Menurut pernyataan resmi, proyek ini tidak hanya bertujuan memenuhi kebutuhan pasar tetapi juga menjadi ajang transfer teknologi baterai canggih. BYD akan memberikan dukungan teknis secara langsung untuk memastikan teknologi produksi dapat dikuasai secara lokal.
Dukungan Teknologi dan Transfer Pengetahuan
BYD akan mendampingi Kim Long Motor dalam proses pembangunan hingga pengoperasian pabrik. Hal ini penting agar kualitas dan kapasitas produksi battery cell sesuai standar global. Transfer teknologi juga menjadi fokus utama, sehingga kemampuan riset dan produksi baterai dapat berkembang di dalam negeri.
Langkah ini menunjukkan upaya BYD untuk memperkuat rantai pasok baterai kendaraan listrik di Asia Tenggara, khususnya di pasar Vietnam yang berkembang pesat.
Langkah Strategis BYD untuk Kawasan Asia Tenggara
Pabrik baterai di Vietnam adalah bagian dari strategi BYD memenuhi peningkatan permintaan baterai EV. Produk baterai dari fasilitas ini akan digunakan bukan hanya di pasar domestik, melainkan juga sebagai barang ekspor ke negara-negara di Asia Tenggara.
Menurut CEO Kim Long Motor, Dao Viet Anh, kerja sama ini menegaskan tujuan mereka menguasai teknologi inti, bukan hanya merakit kendaraan. Ini sekaligus meningkatkan tingkat lokalisasi produksi baterai hingga lebih dari 80 persen pada kuartal kedua tahun ini.
Proyeksi tersebut membuka peluang Vietnam menjadi pusat manufaktur baterai dan kendaraan listrik dengan daya saing regional yang kuat. Posisi ini diharapkan dapat mempercepat pengembangan ekosistem EV dan mendukung kebijakan energi bersih di kawasan.
Imbas bagi Industri Otomotif Vietnam
Investasi dan teknologi yang dibawa BYD bisa mengakselerasi industri otomotif lokal.
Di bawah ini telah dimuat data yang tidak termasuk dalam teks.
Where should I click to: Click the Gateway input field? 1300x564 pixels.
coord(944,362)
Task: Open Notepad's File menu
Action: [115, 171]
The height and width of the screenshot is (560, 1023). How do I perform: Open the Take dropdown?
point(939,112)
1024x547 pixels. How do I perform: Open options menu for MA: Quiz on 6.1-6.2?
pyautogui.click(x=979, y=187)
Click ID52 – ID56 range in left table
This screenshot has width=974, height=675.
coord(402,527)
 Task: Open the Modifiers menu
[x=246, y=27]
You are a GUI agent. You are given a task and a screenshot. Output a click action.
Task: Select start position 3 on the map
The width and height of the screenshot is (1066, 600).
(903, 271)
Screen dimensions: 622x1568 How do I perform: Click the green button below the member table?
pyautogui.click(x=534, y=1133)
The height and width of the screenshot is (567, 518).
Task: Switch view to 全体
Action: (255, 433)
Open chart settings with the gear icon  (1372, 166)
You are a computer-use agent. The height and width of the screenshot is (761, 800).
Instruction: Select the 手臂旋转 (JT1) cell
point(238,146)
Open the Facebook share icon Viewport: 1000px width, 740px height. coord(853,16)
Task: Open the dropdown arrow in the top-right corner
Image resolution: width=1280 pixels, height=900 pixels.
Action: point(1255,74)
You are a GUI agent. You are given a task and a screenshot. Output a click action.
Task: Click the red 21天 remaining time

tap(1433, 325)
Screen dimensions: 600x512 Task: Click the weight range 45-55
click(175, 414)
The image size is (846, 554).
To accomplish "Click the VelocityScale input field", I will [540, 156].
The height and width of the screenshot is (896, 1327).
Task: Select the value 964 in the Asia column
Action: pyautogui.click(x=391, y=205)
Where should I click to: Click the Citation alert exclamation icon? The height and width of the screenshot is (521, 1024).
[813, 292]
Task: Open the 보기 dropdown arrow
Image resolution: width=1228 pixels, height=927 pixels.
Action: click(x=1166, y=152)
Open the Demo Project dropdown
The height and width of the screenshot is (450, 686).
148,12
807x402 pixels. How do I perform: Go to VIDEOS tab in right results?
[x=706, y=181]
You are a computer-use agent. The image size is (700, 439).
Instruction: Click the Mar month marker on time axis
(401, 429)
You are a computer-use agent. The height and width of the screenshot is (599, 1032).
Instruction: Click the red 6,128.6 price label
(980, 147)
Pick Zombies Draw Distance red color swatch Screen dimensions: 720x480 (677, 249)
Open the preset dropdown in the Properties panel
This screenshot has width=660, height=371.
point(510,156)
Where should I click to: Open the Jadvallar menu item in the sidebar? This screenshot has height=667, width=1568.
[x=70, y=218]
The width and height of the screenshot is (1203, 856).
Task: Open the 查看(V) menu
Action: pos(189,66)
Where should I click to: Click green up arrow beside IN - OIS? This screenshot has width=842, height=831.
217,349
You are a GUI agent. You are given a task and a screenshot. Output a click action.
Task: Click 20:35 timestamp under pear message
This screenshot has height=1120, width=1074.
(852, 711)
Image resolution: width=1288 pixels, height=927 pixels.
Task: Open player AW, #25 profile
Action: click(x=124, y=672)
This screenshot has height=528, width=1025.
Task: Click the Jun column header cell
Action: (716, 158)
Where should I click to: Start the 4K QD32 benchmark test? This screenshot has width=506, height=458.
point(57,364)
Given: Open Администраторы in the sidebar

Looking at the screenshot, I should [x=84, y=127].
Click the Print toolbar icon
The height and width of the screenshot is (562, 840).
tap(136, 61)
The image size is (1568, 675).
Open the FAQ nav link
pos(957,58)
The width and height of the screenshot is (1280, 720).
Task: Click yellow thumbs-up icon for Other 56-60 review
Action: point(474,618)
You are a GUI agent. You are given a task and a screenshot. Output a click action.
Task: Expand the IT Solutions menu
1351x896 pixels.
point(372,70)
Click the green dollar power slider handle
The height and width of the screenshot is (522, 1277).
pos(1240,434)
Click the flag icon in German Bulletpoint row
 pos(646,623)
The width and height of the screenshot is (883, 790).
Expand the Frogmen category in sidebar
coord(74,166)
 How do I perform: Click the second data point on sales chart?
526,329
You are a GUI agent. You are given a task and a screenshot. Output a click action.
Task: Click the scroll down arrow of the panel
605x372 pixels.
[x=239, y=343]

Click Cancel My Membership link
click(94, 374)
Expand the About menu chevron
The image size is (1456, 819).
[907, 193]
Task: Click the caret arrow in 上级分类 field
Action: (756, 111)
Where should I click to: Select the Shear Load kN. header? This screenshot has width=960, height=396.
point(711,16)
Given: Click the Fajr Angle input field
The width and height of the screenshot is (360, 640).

Kim Long Motor akan mendapatkan akses ke teknologi mutakhir baterai lithium-ion yang menjadi kunci efisiensi dan performa kendaraan listrik modern.
Dengan kapasitas produksi yang memadai, Vietnam dapat memenuhi kebutuhan domestik sekaligus mengekspor ke pasar regional yang terus tumbuh. Ini akan meningkatkan nilai tambah produk lokal dan menciptakan lapangan kerja baru di sektor manufaktur.
Pembangunan ini menjadi bukti bahwa pemain global seperti BYD melihat potensi besar di Vietnam dibandingkan negara lain, termasuk Indonesia. Penempatan pabrik di Vietnam strategis untuk memperkuat posisi BYD dalam persaingan bisnis kendaraan listrik Asia Tenggara.
Upaya BYD ini juga menggarisbawahi pergeseran pusat manufaktur baterai EV ke wilayah Asia Tenggara yang menawarkan kombinasi sumber daya manusia, dukungan pemerintah, dan konektivitas logistik yang efisien.
Informasi lebih lanjut tentang perkembangan proyek ini diharapkan dapat muncul seiring proses konstruksi dan mulai beroperasinya pabrik baterai. Dampaknya bisa menjadi katalis utama bagi transformasi sektor otomotif di kawasan ini dan pengadopsian kendaraan listrik secara lebih luas.